Запах сложный: лимонные полироли, хлорка, лекарства и что-то неуловимо старое, наверное, камень стен, впитавший запахи болезни и выздоровления. Он шёл медленно, считывая таблички: «Кафедра госпитальной хирургии», «Лаборатория клинической биохимии». Остановившись у окна, выходящего на Большой Сампсониевский проспект в глаза, бросились трамваи и спешащие люди. А здесь, внутри, время текло иначе. Коридор работал как буферная зона между улицей и палатой. Здесь люди узнают диагнозы. Здесь они плачут. Здесь обретают надежду или теряют её. В архитектурном же плане коридор был шедевром. Длина и ширина рассчитаны так, чтобы можно было провезти носилки, разойтись двум санитарам. В годы блокады этот коридор был заполнен ранеными. Их клали прямо на пол. Пространство было свидетелем такого количества боли, что, казалось, должно было кровоточить. Но оно хранило молчание.
    Он стоял у выхода из академии и смотрел на город. Позади остались Сенная площадь, площадь Восстания, Адмиралтейская и Военно-медицинская академия. Петербург – словно мозаика. Каждый осколок эпохи имеет свой цвет, свою историю. Осколок петровского времени с его дерзостью и верфями, екатерининского классицизма с его стройностью, имперского размаха с его дворцами, революционной смуты с её баррикадами, блокадной трагедии с её метрономом или же осколок современной суеты с её подземными переходами.
    Сенная — это история торговой империи, где смешались кровь каторжников и звон монет. Здесь пространство сжимает, давит, заставляет чувствовать себя частью толпы и одновременно одиноким. Площадь Восстания —история революционного Петербурга.
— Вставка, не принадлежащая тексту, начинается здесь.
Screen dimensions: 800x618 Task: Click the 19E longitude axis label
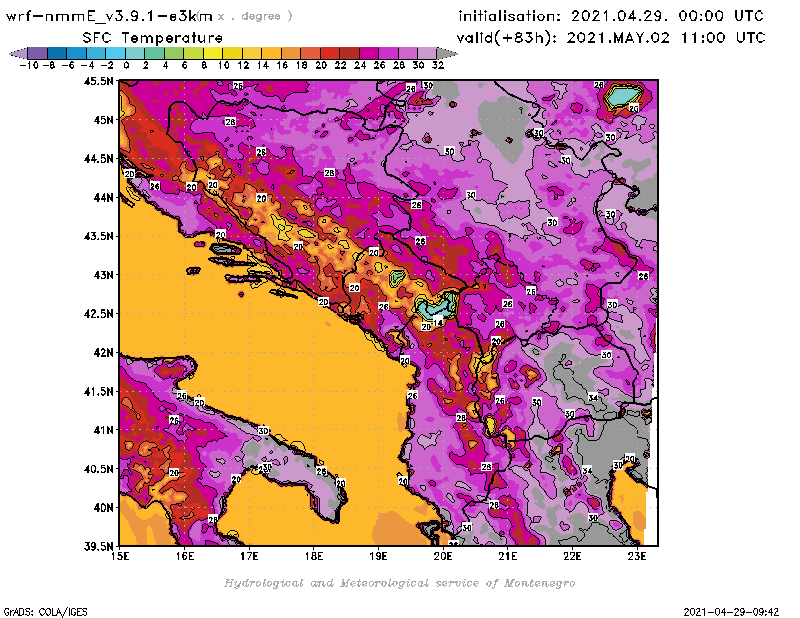point(379,553)
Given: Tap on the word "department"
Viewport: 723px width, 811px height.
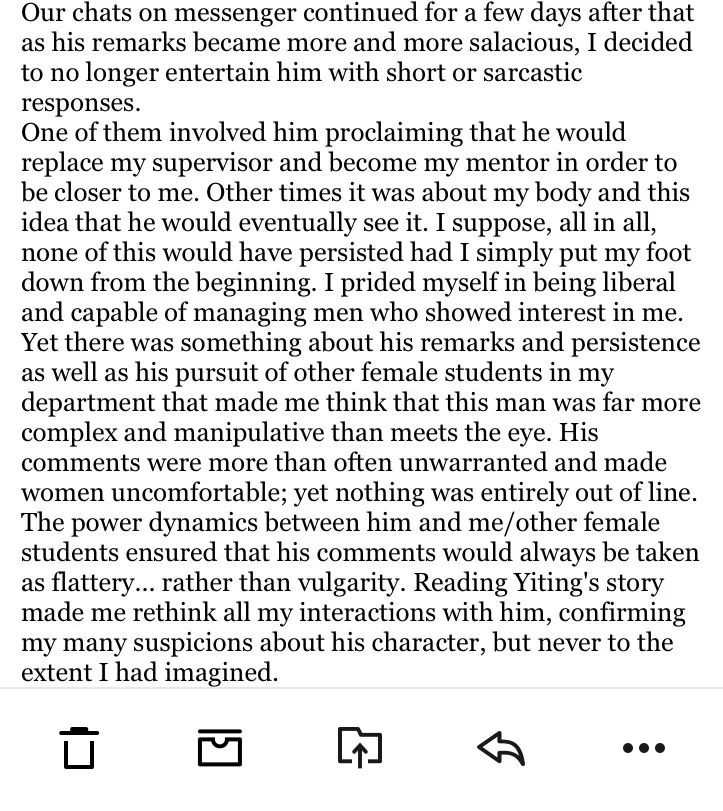Looking at the screenshot, I should point(88,403).
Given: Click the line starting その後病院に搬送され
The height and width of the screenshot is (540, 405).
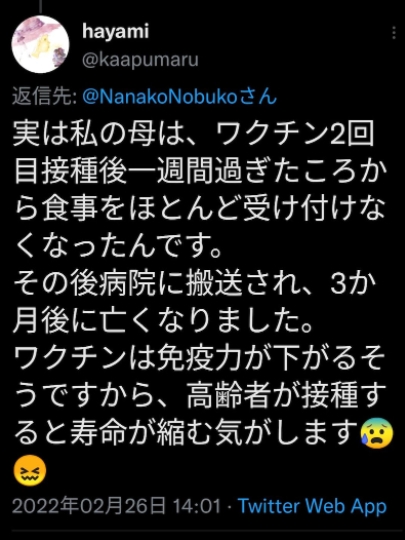Looking at the screenshot, I should click(194, 285).
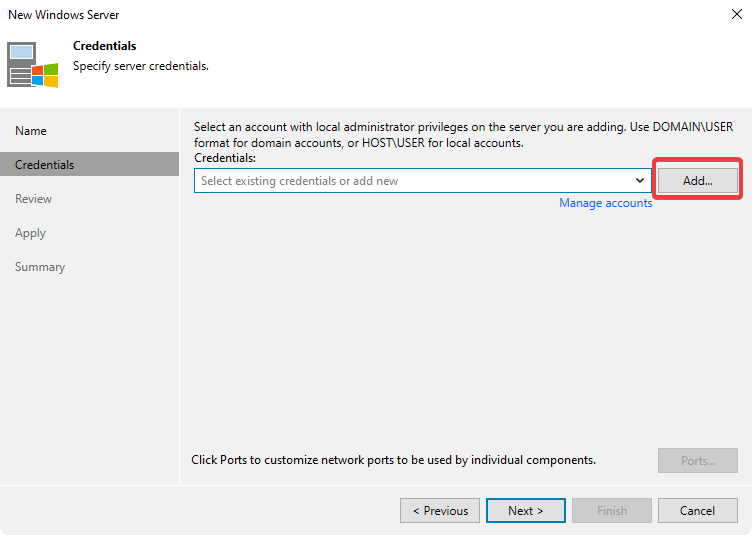Image resolution: width=752 pixels, height=535 pixels.
Task: Click the 'Specify server credentials' subtitle
Action: click(141, 66)
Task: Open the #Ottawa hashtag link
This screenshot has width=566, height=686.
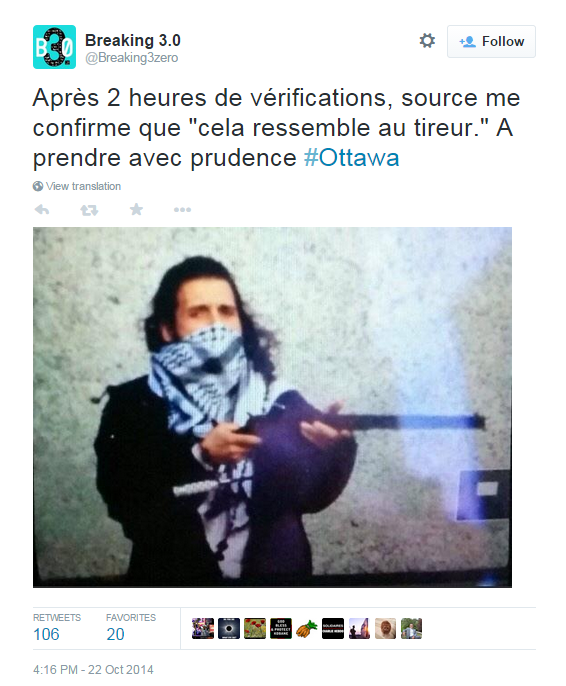Action: coord(351,158)
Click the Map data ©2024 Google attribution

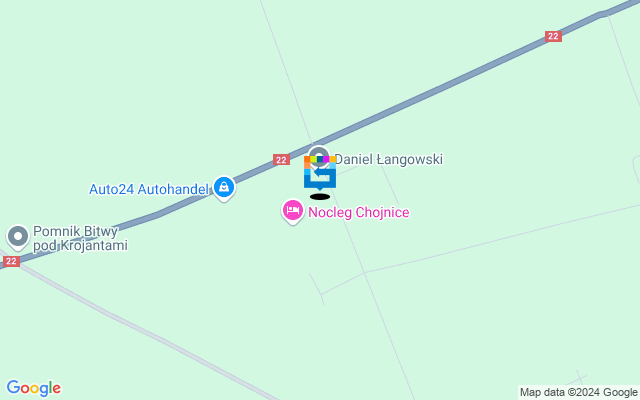[578, 392]
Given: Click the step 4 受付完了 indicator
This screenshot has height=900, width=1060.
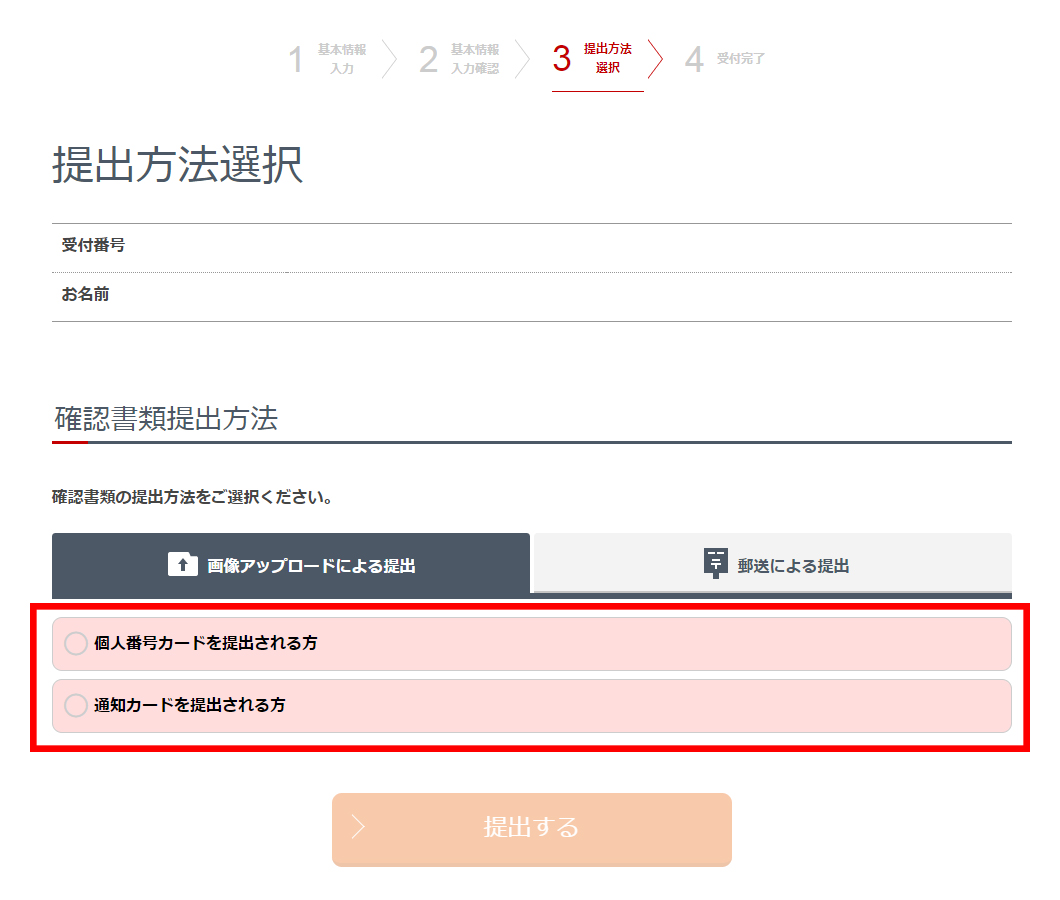Looking at the screenshot, I should [725, 59].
Здесь пространство расширяется до пределов, заставляя человека чувствовать себя песчинкой в горниле истории. Знаменская церковь, снесённая большевиками, Московский вокзал, обелиск городу-герою — слои одной эпохи. Адмиралтейская — история имперского Петербурга, города, задуманного Петром как окно в Европу. Здесь пространство говорит языком триумфа, золотая игла указывает путь к морю. Но здесь же трагедия 1905 и хаос 1917 годов. Имперский блеск не отменяет имперской крови. Военно-медицинская Академия — история врачей и учёных, города, который лечил, учил, спасал. Здесь пространство преобразилось от деревянной госпитальной слободы до ансамбля клиник, где работали Пирогов, Грубер, Мечников, Павлов Оппель и многие другие. Все они понимали: пространство не нейтрально. Оно либо помогает лечить, либо мешает. Оно либо возвышает человека, либо уничтожает его.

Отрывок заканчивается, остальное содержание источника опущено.